En conséquence, le Tribunal déboute la SARL APEX FRANCE de sa demande de dommages et intérêts pour procédure abusive.
* Sur les frais irrépétibles et les dépens,
La SARL APEX FRANCE ayant dû engager des frais irrépétibles qu’il serait inéquitable de laisser à leur charge, le Tribunal condamne la SAS CFM à lui payer la somme de 1 500 €, au titre des dispositions de l’article 700 du Code de Procédure Civile.

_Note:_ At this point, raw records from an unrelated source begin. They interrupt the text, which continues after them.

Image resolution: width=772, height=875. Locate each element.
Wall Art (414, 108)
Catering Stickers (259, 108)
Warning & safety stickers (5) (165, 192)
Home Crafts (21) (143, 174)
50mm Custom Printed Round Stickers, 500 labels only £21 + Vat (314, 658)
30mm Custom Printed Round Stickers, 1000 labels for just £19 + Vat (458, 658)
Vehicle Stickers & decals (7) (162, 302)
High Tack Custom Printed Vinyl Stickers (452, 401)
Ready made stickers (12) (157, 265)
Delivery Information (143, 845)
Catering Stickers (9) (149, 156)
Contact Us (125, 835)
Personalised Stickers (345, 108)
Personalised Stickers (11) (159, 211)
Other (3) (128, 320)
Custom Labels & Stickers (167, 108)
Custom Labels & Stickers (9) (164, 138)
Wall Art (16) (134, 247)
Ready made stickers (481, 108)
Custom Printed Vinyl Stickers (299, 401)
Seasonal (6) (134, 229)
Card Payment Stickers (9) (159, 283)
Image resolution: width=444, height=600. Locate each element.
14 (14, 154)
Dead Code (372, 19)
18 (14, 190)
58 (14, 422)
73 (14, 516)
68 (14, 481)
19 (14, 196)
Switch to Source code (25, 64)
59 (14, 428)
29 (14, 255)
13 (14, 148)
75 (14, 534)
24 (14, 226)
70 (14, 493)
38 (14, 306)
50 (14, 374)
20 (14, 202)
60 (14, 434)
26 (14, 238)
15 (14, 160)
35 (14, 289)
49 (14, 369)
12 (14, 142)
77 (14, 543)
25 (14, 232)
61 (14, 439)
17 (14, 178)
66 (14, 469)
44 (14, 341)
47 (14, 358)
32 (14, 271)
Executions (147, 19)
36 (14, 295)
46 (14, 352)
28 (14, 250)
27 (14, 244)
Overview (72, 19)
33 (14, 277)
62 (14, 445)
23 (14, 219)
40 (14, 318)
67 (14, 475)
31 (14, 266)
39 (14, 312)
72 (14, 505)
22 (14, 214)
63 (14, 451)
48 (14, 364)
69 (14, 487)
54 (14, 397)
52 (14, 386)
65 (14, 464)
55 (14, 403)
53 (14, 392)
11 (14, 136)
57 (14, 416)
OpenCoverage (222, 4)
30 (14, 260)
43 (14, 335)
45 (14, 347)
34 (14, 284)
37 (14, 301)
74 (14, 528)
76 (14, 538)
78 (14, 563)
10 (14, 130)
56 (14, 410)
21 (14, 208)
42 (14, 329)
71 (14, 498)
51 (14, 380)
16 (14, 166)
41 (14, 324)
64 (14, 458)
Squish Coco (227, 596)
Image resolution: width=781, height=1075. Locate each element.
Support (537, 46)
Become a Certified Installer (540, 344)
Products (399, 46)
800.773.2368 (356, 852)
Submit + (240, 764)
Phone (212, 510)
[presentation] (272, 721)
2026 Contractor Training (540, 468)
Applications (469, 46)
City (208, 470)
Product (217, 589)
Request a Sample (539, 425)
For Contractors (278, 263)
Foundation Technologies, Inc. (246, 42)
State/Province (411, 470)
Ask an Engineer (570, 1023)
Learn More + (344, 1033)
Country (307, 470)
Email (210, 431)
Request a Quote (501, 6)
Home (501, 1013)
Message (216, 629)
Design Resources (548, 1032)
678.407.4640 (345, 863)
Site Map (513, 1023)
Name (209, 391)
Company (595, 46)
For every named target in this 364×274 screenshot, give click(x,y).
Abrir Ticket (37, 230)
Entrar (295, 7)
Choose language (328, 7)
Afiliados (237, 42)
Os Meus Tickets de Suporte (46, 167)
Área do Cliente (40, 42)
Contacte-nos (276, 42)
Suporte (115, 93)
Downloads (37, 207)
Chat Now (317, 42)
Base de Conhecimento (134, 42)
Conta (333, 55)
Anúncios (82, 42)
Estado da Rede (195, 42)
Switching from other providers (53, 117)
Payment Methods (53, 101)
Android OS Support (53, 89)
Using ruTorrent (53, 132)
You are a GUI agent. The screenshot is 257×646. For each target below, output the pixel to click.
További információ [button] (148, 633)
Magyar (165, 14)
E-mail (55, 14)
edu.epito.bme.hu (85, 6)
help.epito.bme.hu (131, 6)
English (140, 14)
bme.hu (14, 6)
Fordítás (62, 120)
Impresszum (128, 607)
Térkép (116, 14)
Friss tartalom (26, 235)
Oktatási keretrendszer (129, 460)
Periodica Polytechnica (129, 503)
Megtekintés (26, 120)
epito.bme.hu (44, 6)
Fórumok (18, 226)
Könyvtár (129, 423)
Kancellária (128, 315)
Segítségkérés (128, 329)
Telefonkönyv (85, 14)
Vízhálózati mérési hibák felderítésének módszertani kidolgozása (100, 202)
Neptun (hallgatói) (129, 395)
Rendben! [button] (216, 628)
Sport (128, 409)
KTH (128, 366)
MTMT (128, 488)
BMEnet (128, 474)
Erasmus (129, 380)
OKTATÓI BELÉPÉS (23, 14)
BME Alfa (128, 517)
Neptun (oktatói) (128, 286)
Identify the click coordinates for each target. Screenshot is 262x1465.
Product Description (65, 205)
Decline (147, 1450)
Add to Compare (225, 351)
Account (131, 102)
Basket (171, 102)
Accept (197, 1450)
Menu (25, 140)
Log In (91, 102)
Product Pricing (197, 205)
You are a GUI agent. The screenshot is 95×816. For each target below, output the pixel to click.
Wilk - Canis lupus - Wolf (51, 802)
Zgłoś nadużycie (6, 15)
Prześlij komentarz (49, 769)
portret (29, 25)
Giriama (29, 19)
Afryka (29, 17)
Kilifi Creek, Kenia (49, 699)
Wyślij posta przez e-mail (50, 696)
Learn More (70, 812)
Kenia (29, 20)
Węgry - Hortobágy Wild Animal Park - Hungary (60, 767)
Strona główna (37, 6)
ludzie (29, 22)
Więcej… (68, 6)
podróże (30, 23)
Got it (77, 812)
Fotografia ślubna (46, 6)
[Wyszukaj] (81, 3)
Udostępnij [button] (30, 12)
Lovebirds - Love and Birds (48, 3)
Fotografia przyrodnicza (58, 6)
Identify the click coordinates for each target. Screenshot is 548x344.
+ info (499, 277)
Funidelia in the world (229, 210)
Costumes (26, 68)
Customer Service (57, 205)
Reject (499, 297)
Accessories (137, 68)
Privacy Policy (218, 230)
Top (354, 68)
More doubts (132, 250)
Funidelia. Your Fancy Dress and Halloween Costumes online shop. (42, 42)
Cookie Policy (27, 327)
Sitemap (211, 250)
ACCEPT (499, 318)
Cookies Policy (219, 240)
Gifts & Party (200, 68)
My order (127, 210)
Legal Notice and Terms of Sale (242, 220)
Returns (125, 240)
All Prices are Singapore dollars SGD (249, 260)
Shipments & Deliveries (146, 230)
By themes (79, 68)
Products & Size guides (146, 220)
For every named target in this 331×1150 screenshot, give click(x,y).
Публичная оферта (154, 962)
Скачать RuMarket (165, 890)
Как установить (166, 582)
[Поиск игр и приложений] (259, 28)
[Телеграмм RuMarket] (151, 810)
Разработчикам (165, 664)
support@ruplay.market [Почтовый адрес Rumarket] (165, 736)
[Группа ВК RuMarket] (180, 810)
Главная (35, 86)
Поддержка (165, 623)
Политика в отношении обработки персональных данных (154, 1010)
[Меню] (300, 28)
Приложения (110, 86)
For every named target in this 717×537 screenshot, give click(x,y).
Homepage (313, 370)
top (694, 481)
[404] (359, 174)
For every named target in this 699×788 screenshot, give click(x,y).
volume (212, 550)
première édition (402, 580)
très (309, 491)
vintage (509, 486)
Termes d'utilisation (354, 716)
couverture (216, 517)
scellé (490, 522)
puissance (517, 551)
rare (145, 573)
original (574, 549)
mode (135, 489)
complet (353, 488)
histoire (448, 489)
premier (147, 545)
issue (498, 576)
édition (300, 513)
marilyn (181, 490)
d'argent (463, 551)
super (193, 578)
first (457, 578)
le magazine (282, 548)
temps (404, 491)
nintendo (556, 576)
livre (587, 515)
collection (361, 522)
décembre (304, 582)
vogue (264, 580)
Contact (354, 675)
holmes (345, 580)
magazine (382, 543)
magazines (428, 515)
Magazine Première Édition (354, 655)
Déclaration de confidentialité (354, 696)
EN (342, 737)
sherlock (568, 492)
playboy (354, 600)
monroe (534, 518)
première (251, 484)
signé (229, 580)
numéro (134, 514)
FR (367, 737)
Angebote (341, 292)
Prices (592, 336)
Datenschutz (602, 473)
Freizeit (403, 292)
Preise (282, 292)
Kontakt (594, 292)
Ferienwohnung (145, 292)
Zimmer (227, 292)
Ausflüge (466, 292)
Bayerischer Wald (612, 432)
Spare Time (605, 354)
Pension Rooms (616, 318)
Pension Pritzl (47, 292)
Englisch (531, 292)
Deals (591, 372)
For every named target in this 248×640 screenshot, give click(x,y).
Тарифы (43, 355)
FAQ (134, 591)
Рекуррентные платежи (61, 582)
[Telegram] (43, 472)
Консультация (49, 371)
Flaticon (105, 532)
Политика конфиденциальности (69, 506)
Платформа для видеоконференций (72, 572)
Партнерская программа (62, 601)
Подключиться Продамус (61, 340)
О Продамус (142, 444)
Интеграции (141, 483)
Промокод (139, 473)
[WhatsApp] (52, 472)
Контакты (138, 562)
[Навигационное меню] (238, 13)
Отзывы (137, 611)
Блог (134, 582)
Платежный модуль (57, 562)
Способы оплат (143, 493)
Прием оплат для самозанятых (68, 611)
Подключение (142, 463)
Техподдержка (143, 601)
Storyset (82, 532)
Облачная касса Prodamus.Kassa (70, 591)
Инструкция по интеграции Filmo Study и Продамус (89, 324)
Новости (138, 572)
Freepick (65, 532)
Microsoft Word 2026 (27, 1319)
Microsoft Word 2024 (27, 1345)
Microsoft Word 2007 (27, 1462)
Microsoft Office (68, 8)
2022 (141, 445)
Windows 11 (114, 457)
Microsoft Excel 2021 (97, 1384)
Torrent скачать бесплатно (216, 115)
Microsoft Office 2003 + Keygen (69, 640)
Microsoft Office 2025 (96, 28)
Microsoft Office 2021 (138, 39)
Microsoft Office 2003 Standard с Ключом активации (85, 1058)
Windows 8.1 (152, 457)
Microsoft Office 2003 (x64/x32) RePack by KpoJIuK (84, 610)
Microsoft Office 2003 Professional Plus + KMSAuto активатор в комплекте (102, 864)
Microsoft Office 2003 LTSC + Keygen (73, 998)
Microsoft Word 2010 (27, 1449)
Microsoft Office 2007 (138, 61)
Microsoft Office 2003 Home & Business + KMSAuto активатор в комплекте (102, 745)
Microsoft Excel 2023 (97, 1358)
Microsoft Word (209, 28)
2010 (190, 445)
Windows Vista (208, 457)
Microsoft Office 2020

La SAS CFM succombant en l’instance est condamnée aux entiers frais et dépens.
PAR CES MOTIFS
Le Tribunal, vidant son délibéré, statuant par mise à disposition au greffe, par jugement contradictoire, en premier ressort,
DEBOUTE la SAS CFM de l’ensemble de ses demandes, fins et conclusions
CONDAMNE la SAS CFM à procéder ou faire procéder à l’enlèvement total du lot 50 dans le délai de 30 jours à compter de la signification du présent jugement, et ce, sous astreinte de 50.00 € par jour de retard passé ce délai
SE RÉSERVE la liquidation de l’astreinte
DÉBOUTE la SARL APEX France de sa demande de paiement par la SAS CFM de la somme de 2 000 € à titre de dommages et intérêts pour procédure abusive et injustifiée
CONDAMNE la SAS CFM à payer à la SARL APEX FRANCE la somme de 1 500 € sur le fondement des dispositions de l’article 700 du Code de procédure civile
RAPPELLE que l’exécution provisoire est de droit
CONDAMNE la SAS CFM aux entiers dépens, liquidés à la somme de 66.13 € ( en ce qui concerne les frais de Greffe).
Signé électroniquement par M. Bruno PILETTE.